According to the best medical minds on the planet (well, I Googled it), my chronic infection of ‘advanced critic’ might have reached stage four: terminal.
I knew my disease had spread when I started getting deeply irritated every time I noticed a song had ripped off the chorus from ABBA’s ‘The Winner Takes It All’ (and believe me, every single act has done it at least once), but recently the most worrying endgame symptom has started to emerge.
Just last week, when playing through ‘Match Bet’ by Squid for a singles review column, some bacterial virus spewing acidic bile all over the spontaneous-enjoyment nodes of my brain forced me to set aside any musical pleasure I might have otherwise derived from it and think, in swift succession, the following phrases. Ranty singer. Fontaines DC. Idles. And finally: crank wave.
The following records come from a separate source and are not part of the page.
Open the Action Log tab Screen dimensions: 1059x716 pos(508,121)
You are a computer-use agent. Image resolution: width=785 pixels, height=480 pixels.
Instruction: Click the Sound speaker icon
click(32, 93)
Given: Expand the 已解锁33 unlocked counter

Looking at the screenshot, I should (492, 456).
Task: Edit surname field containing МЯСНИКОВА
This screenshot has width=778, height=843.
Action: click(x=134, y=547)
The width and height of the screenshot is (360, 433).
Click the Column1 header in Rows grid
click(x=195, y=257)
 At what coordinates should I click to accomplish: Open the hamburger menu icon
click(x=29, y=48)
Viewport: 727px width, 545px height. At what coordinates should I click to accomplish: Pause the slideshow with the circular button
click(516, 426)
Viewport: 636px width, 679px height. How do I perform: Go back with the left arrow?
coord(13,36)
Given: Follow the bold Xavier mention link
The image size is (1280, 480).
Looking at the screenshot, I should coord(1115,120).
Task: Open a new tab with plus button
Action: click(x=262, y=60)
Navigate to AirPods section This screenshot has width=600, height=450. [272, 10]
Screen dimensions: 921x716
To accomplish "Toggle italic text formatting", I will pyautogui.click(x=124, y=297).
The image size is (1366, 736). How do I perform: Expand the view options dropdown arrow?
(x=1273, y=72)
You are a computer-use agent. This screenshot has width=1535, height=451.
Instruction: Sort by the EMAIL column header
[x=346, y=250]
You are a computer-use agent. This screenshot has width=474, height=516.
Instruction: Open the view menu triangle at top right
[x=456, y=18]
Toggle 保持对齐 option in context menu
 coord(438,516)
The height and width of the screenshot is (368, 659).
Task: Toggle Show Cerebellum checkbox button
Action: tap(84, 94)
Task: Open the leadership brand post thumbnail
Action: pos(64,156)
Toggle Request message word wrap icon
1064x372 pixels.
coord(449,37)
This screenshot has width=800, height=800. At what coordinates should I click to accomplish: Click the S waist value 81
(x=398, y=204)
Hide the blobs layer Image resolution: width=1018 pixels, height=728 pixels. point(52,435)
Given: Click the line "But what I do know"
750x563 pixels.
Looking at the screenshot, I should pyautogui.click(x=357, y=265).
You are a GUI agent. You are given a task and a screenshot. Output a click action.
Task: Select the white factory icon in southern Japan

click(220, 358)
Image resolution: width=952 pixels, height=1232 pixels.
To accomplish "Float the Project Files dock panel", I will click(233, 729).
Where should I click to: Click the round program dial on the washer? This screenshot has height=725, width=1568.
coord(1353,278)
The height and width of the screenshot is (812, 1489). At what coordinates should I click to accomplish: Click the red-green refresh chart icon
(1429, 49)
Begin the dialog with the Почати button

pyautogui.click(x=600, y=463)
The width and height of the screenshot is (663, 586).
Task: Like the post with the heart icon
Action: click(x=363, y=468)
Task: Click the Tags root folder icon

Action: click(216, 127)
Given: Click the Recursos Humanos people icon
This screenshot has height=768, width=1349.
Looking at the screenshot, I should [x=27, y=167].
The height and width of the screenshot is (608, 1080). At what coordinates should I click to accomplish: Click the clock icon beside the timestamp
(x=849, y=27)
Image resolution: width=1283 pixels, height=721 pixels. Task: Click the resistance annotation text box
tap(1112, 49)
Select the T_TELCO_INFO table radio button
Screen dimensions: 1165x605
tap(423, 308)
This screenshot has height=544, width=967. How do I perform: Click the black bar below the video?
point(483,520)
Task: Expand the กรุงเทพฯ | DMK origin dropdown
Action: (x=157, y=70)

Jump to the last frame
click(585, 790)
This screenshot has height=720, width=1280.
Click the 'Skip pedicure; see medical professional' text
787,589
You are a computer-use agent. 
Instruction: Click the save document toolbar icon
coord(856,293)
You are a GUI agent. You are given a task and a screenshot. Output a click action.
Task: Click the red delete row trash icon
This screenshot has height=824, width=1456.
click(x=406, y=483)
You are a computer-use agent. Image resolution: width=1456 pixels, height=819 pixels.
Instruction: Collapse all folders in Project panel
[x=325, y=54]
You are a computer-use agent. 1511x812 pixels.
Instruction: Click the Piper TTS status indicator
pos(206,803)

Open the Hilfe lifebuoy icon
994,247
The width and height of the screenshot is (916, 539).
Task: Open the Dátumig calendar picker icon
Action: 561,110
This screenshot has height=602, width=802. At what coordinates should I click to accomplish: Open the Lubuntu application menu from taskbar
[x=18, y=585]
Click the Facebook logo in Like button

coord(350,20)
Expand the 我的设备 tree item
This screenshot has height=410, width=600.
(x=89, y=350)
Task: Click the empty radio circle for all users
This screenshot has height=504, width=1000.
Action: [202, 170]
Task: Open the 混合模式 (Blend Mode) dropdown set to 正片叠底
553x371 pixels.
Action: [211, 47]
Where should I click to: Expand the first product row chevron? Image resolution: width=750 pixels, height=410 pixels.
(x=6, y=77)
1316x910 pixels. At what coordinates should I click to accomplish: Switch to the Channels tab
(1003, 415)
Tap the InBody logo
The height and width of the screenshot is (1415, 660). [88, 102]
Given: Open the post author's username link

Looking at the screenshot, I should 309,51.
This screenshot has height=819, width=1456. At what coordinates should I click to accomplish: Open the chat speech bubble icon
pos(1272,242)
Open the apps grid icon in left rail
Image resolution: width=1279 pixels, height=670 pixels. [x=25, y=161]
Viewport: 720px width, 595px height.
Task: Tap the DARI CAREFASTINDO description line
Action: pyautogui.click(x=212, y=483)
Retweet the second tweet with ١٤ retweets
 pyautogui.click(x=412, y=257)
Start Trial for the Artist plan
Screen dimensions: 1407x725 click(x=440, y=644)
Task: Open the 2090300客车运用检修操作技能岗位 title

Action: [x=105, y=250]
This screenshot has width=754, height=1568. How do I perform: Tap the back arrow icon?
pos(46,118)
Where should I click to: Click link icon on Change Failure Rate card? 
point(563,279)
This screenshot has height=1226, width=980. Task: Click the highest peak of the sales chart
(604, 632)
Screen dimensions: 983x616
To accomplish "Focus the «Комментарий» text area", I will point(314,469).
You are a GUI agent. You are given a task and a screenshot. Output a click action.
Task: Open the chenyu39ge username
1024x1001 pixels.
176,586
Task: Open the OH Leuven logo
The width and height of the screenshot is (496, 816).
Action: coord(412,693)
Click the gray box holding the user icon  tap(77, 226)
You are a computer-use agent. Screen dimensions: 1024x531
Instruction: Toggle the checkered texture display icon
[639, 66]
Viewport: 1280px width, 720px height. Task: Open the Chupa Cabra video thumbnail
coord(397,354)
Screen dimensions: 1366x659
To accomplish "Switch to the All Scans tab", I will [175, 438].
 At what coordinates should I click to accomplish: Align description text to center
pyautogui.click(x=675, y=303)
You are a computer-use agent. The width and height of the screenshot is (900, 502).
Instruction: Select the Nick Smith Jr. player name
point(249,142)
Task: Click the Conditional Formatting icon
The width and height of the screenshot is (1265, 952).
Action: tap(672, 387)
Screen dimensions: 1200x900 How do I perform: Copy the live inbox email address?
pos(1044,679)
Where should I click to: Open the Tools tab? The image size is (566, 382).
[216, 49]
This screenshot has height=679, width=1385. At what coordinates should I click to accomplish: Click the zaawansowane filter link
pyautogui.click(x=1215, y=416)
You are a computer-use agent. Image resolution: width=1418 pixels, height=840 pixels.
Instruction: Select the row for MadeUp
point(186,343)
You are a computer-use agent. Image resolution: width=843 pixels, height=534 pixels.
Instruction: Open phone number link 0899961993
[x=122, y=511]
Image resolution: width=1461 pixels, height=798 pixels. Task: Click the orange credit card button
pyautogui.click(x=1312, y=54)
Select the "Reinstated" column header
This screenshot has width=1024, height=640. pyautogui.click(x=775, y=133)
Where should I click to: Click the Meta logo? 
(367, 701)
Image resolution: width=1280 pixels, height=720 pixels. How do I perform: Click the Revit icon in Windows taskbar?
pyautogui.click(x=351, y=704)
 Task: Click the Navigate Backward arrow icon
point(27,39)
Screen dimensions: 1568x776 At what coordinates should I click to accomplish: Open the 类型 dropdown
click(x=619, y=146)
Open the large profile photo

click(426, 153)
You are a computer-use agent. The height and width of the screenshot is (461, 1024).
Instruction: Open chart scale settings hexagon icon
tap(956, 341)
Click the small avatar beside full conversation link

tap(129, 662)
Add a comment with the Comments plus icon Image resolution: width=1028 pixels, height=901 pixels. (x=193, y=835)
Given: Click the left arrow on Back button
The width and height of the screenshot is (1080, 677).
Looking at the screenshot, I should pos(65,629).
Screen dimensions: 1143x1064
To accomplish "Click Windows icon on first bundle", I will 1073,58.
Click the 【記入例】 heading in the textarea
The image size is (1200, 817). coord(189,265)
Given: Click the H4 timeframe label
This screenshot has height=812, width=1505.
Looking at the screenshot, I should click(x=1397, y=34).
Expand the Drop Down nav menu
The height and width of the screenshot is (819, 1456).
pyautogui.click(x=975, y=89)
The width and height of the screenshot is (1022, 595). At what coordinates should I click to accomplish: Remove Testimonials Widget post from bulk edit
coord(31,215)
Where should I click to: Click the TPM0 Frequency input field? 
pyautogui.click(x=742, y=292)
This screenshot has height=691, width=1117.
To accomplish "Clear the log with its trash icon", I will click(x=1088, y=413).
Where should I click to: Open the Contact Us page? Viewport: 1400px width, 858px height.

In accordance with my brutal NME basic training – I endured five long years in the Bull & Gate in the mid-‘90s existing solely on stale crisps and Ultrasound – I had automatically, almost unconsciously invented a scene. Now I know this is an obsolete concept today. Subculture is dead, I’m constantly told, people just like ‘music’. “Do you like music?” one Tinder date asks the other. “I love music!” the other replies. And, just enough mutual cultural consensus is established that, with no further questions, the shagging can commence. The issue only arises again when, a few months later, one buys the other a surprise ticket to see ‘music’ act Hozier, forcing the other one to stand in the Shepherd’s Bush Empire for an hour wondering if this whole ‘liking music’ thing is really for them after all.
Of course, no Tinder relationship has ever lasted that long, so everyone just ‘liking music’ has worked out fine so far. In fact, we’ve reached the point where people who actually like music are expected to have the same undiscerning, catch-all attitude as the people who don’t really care about music have always had. And if you’re a national music critic you’re expected to be positively enthusiastic about music that people who don’t really care about music ‘like’. Vaguely.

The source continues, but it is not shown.